De multiples outils sont souhaitables pour faire collaborer des équipes distantes. On peut les analyser selon leur fréquence d’utilisation et leur efficacité relative. Concernant leur fréquence, on trouvera par exemple, pour un projet de 100 personnes :
- Voyages (de la France vers l’Inde ET vice-versa) : 3 personnes toutes les 6 semaines
- Echange de documents bureautiques : rédaction d’un document important par mois
- Téléphone : 1,5 conférence téléphonique par semaine et par équipe de 10 personnes
- Wiki : 1 modification par jour et par équipe de 10 personnes
- Emails : plusieurs par jour et par personne
- Instant messaging : continu et omniprésent
On pourrait grosso modo grouper tous ces outils en 4 catégories :
- fréquemment utilisés et très adaptés à ces modes de collaboration : issue tracker, mailing list, wiki
- fréquemment utilisés mais moins riches en efficacité : mails individuels, instant messaging, conférence téléphonique
- plus rarement utilisés mais très riches et efficaces : documentation, voyages sur site
- rarement utilisés et relativement inefficaces : video-conférences
Trois différences culturelles entre indiens et français, à prendre en compte pour faciliter la compréhension mutuelle :
- les indiens ont un respect très profond de leur interlocuteur, attitude respectueuse qui n’est pas forcément compatible avec la propension française à s’engager dans des combats de coqs, à tenter une révolution française à chaque réunion ; les français peuvent avoir l’impression de travailler avec des personnes manquant de répondant ou de franchise alors que les indiens peuvent avoir l’impression de travailler avec des personnes impolies, négatives ou agressives
- les indiens ont une forte culture de l’hospitalité, de l’accueil et des habitudes culinaires particulières (végétariens…) ; les français sont-ils prêts à accueillir leurs interlocuteurs indiens dans leur famille pendant le week-end ou à passer leur week-end complet à leur faire visiter le château de Versailles ? comment manger un vrai repas végétarien dans un resto Sodexho ?

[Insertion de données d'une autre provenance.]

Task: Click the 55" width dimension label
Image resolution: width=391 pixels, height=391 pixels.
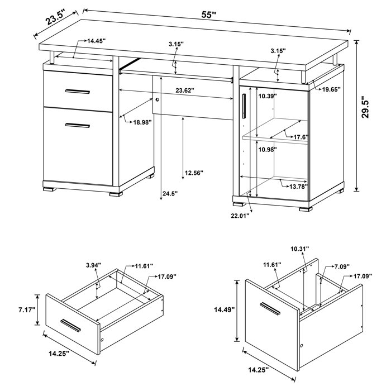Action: (209, 15)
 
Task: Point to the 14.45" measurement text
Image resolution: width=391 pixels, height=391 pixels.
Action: (96, 41)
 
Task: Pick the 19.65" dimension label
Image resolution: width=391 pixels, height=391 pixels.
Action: (330, 89)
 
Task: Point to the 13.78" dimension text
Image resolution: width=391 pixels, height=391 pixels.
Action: (298, 186)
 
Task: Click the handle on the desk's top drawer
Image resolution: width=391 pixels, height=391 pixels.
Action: (77, 90)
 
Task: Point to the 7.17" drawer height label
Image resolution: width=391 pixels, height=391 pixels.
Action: (26, 309)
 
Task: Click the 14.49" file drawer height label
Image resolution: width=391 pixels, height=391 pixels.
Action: (224, 309)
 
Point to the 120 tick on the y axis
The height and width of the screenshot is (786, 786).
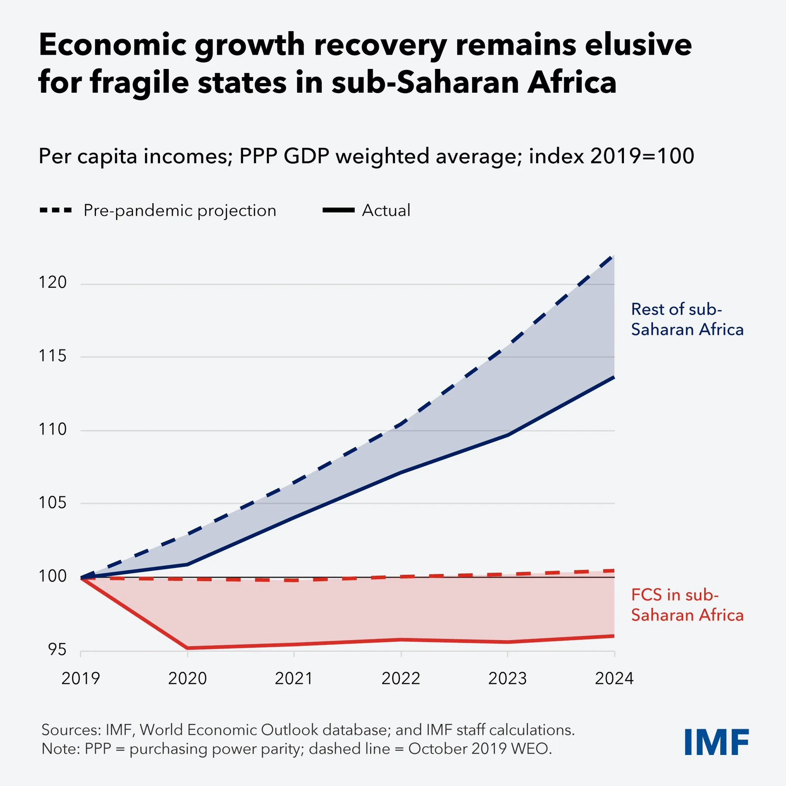(52, 282)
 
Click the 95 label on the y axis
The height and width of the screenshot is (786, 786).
(57, 650)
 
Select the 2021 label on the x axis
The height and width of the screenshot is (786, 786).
(294, 678)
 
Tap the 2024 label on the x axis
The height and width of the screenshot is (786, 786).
(614, 678)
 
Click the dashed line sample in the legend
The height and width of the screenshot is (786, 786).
(56, 210)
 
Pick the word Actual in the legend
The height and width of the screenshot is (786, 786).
(386, 210)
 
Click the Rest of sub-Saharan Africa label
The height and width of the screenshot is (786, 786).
(687, 319)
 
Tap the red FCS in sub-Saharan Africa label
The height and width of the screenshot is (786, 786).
(687, 605)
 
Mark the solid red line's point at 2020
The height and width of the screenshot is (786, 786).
(188, 648)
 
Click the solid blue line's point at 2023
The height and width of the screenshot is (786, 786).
(508, 435)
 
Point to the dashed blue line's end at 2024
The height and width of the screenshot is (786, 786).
(614, 256)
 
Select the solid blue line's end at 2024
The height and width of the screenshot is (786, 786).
(614, 377)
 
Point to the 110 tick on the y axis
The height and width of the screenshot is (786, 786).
(52, 429)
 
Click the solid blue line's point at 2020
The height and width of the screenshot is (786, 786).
(188, 565)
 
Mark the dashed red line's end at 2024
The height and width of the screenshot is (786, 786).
(614, 571)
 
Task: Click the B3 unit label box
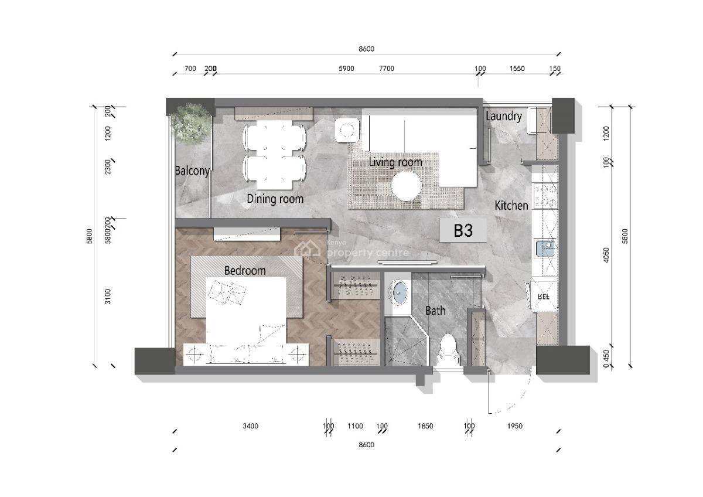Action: point(463,230)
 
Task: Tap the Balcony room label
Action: point(192,171)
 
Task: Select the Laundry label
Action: point(503,116)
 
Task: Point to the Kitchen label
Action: point(511,206)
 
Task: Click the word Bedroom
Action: point(245,270)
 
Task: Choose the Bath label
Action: point(435,311)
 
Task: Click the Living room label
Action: point(395,162)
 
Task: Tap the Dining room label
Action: point(275,199)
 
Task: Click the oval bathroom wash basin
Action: point(399,293)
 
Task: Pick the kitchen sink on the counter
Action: point(545,249)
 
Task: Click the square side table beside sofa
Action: point(347,130)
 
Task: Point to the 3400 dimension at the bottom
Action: point(250,426)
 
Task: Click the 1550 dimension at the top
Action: point(517,69)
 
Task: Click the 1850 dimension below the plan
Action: point(426,426)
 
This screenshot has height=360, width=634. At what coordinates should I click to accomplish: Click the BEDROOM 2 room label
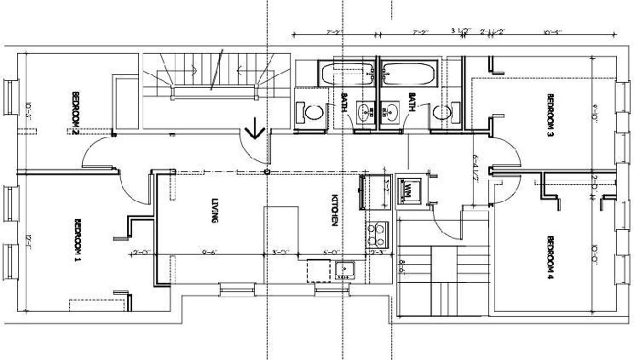click(x=76, y=113)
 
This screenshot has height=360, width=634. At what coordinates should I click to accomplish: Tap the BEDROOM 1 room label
click(x=77, y=240)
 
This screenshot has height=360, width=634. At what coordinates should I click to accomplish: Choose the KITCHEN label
click(x=334, y=210)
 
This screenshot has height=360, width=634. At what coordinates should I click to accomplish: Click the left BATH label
click(x=344, y=102)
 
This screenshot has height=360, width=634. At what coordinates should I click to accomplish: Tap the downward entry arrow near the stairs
click(x=256, y=130)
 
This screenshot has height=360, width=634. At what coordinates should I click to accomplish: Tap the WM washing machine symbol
click(x=411, y=190)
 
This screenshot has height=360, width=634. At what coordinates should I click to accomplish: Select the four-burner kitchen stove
click(x=377, y=235)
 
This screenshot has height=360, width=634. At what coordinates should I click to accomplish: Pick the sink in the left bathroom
click(x=367, y=112)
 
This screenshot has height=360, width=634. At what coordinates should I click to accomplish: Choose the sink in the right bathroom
click(x=390, y=112)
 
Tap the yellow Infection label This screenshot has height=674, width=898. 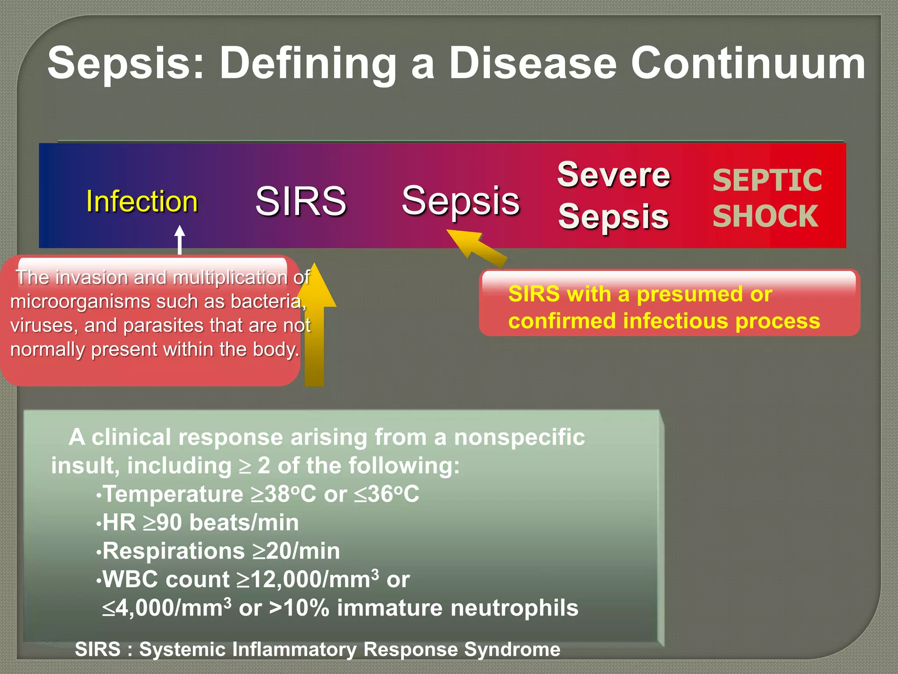(142, 201)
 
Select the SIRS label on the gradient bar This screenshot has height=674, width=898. (301, 201)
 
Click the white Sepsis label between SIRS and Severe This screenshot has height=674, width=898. (460, 201)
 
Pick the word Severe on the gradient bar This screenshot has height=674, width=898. (613, 175)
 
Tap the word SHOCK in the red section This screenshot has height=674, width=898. (765, 216)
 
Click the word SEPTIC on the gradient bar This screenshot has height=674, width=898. (767, 180)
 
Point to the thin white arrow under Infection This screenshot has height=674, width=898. (179, 239)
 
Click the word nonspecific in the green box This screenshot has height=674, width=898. (519, 437)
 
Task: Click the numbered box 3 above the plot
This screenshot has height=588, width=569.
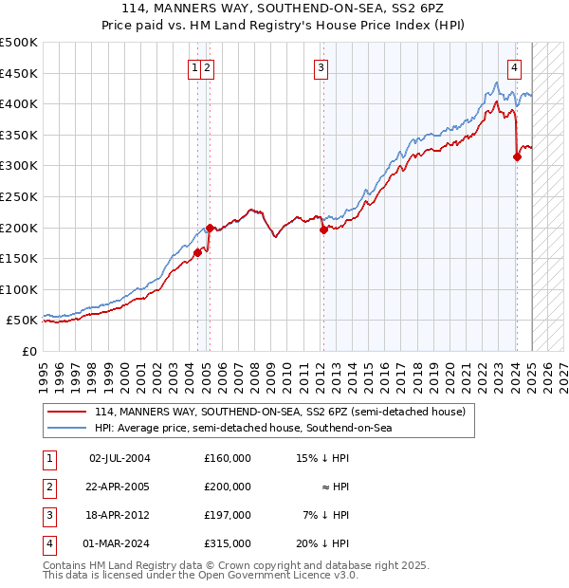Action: point(321,67)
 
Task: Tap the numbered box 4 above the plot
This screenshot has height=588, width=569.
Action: point(514,67)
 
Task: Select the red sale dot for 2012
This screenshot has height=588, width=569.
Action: point(323,229)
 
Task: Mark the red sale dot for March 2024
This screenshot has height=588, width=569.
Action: point(517,156)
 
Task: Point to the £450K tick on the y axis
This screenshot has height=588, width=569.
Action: point(19,73)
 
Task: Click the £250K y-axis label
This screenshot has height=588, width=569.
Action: point(19,196)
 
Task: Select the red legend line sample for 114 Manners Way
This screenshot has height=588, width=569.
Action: point(66,413)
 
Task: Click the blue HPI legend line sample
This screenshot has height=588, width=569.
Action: point(66,429)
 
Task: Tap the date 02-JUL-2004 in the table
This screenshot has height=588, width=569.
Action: point(119,458)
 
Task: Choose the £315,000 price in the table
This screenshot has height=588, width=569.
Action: point(227,543)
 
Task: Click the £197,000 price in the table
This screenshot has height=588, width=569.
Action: point(227,515)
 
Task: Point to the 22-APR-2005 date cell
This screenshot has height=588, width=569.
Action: point(119,487)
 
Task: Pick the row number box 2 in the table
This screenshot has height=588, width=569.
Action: point(47,487)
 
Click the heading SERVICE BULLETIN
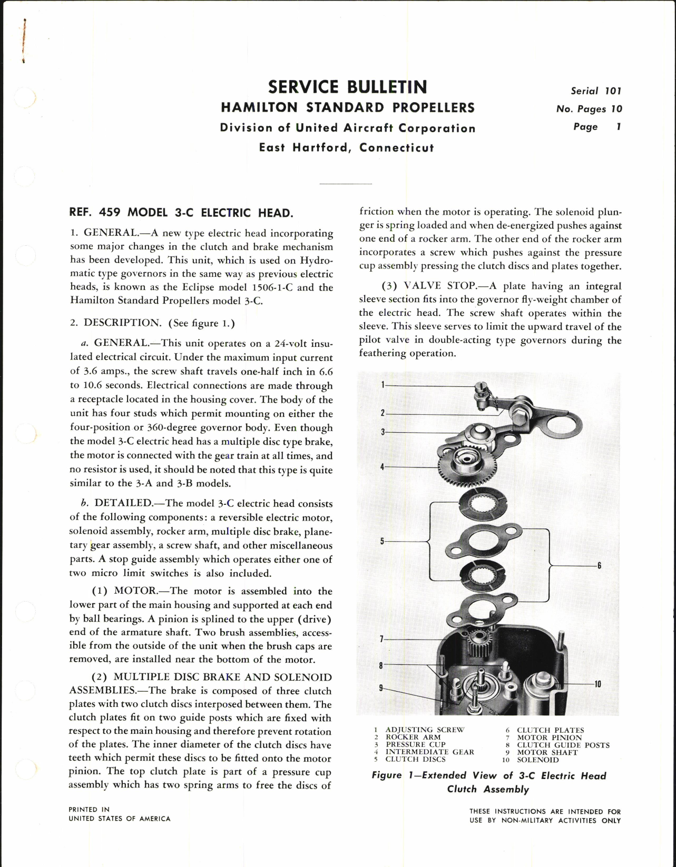coord(347,87)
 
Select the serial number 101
coord(613,91)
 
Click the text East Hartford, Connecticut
coord(346,147)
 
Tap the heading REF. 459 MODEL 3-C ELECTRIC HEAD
coord(181,213)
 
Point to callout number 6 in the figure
coord(599,566)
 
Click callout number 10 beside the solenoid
coord(597,684)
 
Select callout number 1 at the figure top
coord(383,385)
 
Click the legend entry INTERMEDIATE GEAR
coord(429,752)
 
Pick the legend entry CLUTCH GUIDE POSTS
coord(563,745)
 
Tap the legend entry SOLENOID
coord(537,760)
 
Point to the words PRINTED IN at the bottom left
coord(89,809)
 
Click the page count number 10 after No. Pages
coord(616,109)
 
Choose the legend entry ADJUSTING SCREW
coord(425,730)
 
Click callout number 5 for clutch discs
coord(383,541)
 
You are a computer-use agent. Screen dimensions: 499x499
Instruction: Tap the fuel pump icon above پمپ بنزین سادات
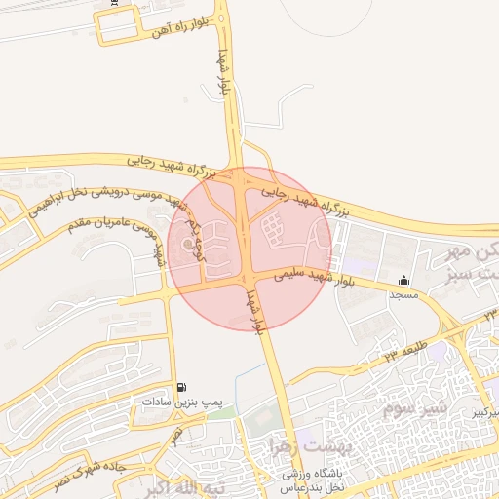point(182,387)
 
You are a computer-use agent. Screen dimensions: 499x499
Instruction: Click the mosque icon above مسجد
point(403,281)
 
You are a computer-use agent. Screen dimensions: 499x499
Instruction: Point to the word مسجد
point(403,293)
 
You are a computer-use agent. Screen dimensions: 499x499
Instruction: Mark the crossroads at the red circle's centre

- les indiens appréciraient les félicitations et les remerciements formels, les signes de gratitude (ou de bienvenue, tels que des cadeaux) ; les français peuvent trouver cela superflu ou « chi-chi », et passer des gens indifférents voire ingrats
Ces dernières semaines de travail avec des consultants indiens m’ont déjà permis de vérifier quelques-uns de ces conseils ou observations confiés par la société Pivolis. Et je sens qu’il serait plus que judicieux, pour aller plus loin, d’avoir recours aux services de ce type de société pour un accompagnement sérieux sur le long terme.
En parlant de différence culturelle, celle-ci peut même se lire dans des clauses contractuelles. Par exemple, vous attendriez-vous à trouver la formulation suivante pour une clause de limitation de responsabilité dans un contrat de prestation avec une société française :
« Force Majeure : XYZ is not responsible for delays caused by the reasons of strikes, changes in Government Regulations, labor disputes, wars, acts of God or any other such reasons beyond its reasonable control. » Surprenant, non ?
Acts of God : Ce n’est pas une différence culturelle… C’est utiisé en france depuis toujours.. Cela s’appelle le « fait de Dieu » et cela s’appelle plus communément les cas de force majeure…
Alors c’est tout simplement que j’ai (rapidement) atteint les limites de ma culture juridique française ! Merci de la précision.